### Work to do
**1.** In the text on storage for metrics, which database can use up all the space allocated to the Persistent Volume?
**2.** In the entries, rewrite only the stretch from the line containing "This screenshot has height=1029, width=1176." through the line containing "tap(673, 50)", switching "Instruction" to "Command" and leaving everything else unchanged.

### Extracted text
----
Running with persistent storage means that your data will be stored to a link:https://docs.openshift.org/latest/architecture/additional_concepts/storage.html[persistent volume] and be able to survive a pod being restarted or recreated. This requires an admin to have setup and made available a persistent volume of sufficient size. Running with persistent storage is highly recommended if you require metric to be guarded against data loss.
Running with non-persistent storage means that any stored data will be deleted when the pod is deleted or restarted. Data will still survive only a container being restarted. It is much easier to run with non-persistent data, but with the tradeoff of potentially losing this data. Running with non-persistent data should only be done when data loss under certain situations is acceptable.
When using persistent storage you will need to make sure that your storage size is appropriate for your needs. The Cassandra database can and will use up all the available space allocated to the Persistent Volume which will cause serious errors.
----
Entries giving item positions
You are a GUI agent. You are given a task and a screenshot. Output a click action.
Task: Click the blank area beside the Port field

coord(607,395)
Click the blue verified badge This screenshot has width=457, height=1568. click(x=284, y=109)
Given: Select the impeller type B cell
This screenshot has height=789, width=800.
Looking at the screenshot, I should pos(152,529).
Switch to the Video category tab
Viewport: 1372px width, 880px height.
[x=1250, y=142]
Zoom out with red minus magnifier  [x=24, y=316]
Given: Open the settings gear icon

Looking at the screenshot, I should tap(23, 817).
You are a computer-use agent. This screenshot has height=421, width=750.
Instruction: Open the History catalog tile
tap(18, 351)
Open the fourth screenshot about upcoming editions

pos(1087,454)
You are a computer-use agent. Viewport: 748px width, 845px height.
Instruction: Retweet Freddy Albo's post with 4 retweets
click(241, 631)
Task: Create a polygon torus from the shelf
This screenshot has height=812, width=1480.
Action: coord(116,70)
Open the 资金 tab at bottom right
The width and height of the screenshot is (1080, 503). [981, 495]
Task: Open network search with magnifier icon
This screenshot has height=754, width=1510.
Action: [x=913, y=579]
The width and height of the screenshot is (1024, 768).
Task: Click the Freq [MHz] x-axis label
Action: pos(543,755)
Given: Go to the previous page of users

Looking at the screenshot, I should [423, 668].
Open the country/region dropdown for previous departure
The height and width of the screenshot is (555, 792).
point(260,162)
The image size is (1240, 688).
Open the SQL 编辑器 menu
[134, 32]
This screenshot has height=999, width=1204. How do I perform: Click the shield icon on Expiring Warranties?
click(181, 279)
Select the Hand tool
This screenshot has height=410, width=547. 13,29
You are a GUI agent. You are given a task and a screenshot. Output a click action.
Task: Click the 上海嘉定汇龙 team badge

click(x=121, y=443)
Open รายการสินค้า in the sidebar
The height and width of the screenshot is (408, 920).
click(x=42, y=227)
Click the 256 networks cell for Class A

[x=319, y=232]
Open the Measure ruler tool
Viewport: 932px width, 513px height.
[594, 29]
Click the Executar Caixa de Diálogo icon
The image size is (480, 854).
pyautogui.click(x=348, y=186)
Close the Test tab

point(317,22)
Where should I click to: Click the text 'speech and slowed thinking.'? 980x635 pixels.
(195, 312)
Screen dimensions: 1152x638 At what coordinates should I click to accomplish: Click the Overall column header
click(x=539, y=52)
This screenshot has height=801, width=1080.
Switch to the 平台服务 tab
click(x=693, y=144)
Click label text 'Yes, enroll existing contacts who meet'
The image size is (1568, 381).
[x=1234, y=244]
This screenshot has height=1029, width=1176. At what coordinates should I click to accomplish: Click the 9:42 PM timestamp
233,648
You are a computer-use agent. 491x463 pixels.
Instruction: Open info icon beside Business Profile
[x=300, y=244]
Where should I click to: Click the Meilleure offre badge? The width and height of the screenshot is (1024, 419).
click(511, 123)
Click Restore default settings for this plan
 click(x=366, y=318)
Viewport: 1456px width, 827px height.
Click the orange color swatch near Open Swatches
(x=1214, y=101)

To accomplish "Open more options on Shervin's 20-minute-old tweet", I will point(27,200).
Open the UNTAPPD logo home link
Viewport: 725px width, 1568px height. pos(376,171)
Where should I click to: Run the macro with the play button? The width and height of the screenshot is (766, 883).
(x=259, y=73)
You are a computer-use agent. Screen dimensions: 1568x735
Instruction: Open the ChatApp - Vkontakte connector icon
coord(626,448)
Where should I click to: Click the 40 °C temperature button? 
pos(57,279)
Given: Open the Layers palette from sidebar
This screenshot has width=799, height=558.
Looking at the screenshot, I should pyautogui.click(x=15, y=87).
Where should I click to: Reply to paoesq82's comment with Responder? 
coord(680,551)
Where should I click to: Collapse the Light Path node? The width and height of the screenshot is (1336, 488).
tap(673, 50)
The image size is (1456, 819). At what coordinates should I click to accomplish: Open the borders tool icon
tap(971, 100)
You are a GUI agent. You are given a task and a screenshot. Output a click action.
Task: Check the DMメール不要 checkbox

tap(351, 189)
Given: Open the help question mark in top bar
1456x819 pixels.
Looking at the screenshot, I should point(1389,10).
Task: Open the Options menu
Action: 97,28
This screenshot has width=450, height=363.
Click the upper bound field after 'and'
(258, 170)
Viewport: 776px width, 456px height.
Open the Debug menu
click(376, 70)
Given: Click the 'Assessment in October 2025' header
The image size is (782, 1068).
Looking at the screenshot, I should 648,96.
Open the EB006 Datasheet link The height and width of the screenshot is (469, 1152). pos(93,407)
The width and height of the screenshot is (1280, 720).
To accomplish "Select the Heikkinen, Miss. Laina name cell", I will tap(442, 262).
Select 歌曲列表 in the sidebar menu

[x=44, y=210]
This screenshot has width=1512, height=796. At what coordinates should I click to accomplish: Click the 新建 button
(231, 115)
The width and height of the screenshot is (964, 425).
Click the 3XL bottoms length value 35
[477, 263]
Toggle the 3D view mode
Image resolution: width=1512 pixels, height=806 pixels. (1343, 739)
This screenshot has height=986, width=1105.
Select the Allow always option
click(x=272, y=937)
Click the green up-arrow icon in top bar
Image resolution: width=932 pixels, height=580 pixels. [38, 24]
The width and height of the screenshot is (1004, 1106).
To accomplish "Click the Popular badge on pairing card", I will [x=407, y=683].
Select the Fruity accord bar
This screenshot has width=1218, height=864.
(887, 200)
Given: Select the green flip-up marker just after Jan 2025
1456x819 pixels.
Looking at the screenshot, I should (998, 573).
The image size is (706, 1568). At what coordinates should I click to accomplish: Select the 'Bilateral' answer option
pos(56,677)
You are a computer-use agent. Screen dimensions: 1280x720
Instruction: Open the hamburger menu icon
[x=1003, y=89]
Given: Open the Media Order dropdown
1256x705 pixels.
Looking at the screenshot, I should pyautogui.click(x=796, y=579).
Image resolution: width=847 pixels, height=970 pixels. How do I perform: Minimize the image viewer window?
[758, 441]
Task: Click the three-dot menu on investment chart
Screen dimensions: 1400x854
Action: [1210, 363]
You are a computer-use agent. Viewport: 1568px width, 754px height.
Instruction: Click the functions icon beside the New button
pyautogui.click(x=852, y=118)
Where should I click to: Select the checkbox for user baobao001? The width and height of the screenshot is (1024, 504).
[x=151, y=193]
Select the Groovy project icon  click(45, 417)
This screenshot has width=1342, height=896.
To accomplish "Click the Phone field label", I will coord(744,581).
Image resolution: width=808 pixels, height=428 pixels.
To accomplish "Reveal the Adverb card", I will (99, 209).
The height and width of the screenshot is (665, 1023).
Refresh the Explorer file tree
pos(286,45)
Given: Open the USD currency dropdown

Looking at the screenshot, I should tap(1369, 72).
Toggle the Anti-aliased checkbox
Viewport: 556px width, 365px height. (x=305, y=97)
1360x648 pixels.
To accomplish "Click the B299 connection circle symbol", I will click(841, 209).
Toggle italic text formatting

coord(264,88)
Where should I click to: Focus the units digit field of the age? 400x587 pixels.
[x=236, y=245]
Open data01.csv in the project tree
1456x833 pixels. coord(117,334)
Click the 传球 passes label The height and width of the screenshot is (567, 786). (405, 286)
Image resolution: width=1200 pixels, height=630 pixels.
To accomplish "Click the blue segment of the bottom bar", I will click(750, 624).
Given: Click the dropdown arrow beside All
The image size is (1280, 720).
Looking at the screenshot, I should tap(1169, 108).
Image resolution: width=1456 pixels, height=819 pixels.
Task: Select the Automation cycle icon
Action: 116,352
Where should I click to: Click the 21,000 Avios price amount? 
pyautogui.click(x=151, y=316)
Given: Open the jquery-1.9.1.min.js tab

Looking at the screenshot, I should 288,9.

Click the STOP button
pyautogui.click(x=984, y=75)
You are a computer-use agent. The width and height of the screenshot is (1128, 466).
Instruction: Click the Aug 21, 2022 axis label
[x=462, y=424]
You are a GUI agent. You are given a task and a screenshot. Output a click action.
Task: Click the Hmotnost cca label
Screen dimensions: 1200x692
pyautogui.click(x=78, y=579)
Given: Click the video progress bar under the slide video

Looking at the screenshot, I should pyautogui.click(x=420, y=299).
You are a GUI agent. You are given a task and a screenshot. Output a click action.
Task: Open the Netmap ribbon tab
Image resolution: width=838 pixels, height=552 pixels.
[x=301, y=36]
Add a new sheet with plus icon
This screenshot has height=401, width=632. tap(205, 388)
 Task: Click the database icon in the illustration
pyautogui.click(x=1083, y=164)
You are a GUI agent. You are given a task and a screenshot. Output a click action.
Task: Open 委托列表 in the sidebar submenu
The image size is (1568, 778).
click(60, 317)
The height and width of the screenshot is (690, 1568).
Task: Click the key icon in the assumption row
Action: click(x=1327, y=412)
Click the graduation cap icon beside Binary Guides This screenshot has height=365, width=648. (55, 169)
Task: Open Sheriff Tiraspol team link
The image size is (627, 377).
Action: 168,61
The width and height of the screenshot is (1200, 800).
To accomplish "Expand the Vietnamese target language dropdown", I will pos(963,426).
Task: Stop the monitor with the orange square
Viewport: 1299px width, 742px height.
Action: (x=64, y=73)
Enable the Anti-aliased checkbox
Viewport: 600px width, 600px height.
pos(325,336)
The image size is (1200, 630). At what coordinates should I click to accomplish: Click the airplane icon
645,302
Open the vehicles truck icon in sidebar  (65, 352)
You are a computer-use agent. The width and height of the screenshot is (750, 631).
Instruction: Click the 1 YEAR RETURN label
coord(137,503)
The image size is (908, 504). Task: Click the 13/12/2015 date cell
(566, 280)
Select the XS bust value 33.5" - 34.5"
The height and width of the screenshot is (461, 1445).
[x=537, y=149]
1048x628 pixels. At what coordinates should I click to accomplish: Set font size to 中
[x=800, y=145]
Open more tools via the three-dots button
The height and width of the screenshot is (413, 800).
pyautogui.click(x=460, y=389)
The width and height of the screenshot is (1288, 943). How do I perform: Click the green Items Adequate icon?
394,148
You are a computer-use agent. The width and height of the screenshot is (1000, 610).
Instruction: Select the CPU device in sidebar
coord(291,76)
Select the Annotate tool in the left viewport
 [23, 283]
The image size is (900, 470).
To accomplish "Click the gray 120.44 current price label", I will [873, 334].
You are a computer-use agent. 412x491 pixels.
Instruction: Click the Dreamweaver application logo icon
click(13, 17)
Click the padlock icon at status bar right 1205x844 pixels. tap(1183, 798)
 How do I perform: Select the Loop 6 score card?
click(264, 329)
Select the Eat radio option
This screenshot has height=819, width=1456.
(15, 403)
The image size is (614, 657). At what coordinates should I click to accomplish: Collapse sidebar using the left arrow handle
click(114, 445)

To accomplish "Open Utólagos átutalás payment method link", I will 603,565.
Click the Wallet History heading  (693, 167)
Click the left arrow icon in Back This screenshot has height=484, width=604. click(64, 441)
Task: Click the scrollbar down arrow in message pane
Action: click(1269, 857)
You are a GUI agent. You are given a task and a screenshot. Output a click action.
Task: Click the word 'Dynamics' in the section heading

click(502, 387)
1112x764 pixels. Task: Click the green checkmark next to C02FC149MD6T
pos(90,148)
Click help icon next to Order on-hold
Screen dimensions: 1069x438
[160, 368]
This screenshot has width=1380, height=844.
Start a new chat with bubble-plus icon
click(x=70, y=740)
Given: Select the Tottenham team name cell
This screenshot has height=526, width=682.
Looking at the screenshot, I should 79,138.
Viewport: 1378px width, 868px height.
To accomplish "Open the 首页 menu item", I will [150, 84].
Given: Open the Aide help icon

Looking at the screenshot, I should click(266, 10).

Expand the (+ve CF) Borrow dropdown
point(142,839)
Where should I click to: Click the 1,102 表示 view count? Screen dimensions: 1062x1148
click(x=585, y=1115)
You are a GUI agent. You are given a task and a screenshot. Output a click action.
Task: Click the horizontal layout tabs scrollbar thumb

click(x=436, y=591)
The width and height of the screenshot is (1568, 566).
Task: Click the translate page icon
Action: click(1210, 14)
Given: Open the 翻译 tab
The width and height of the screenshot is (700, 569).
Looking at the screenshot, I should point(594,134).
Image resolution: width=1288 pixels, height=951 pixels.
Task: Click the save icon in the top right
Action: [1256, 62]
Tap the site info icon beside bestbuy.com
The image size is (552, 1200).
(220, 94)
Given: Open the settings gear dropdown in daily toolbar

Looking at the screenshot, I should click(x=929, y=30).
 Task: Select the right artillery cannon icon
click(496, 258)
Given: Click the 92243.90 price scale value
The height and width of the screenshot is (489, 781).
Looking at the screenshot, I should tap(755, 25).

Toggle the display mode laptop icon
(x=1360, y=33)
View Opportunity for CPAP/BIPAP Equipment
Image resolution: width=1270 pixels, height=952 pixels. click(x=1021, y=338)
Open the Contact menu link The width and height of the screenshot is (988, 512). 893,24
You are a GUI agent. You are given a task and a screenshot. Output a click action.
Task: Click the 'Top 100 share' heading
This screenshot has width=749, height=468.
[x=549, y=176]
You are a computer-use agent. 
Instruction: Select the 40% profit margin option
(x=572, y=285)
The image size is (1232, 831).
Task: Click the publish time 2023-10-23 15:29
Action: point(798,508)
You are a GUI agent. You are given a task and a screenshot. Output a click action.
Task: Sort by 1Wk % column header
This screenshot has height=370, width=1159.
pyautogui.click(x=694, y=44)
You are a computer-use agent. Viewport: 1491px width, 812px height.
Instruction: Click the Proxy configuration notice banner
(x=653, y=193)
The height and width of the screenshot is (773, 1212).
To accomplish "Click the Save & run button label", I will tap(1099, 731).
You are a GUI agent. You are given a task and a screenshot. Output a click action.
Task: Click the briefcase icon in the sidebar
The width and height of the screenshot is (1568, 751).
----
### Replies
**1.** The Cassandra database.

**2.**
This screenshot has height=1029, width=1176. At what coordinates should I click to accomplish: Click the 9:42 PM timestamp
233,648
You are a computer-use agent. 491x463 pixels.
Command: Open info icon beside Business Profile
[x=300, y=244]
Where should I click to: Click the Meilleure offre badge? The width and height of the screenshot is (1024, 419).
click(511, 123)
Click Restore default settings for this plan
 click(x=366, y=318)
Viewport: 1456px width, 827px height.
Click the orange color swatch near Open Swatches
(x=1214, y=101)

To accomplish "Open more options on Shervin's 20-minute-old tweet", I will point(27,200).
Open the UNTAPPD logo home link
Viewport: 725px width, 1568px height. pos(376,171)
Where should I click to: Run the macro with the play button? The width and height of the screenshot is (766, 883).
(x=259, y=73)
You are a computer-use agent. Screen dimensions: 1568x735
Command: Open the ChatApp - Vkontakte connector icon
coord(626,448)
Where should I click to: Click the 40 °C temperature button? 
pos(57,279)
Given: Open the Layers palette from sidebar
This screenshot has width=799, height=558.
Looking at the screenshot, I should pyautogui.click(x=15, y=87).
Where should I click to: Reply to paoesq82's comment with Responder? 
coord(680,551)
Where should I click to: Collapse the Light Path node? The width and height of the screenshot is (1336, 488).
tap(673, 50)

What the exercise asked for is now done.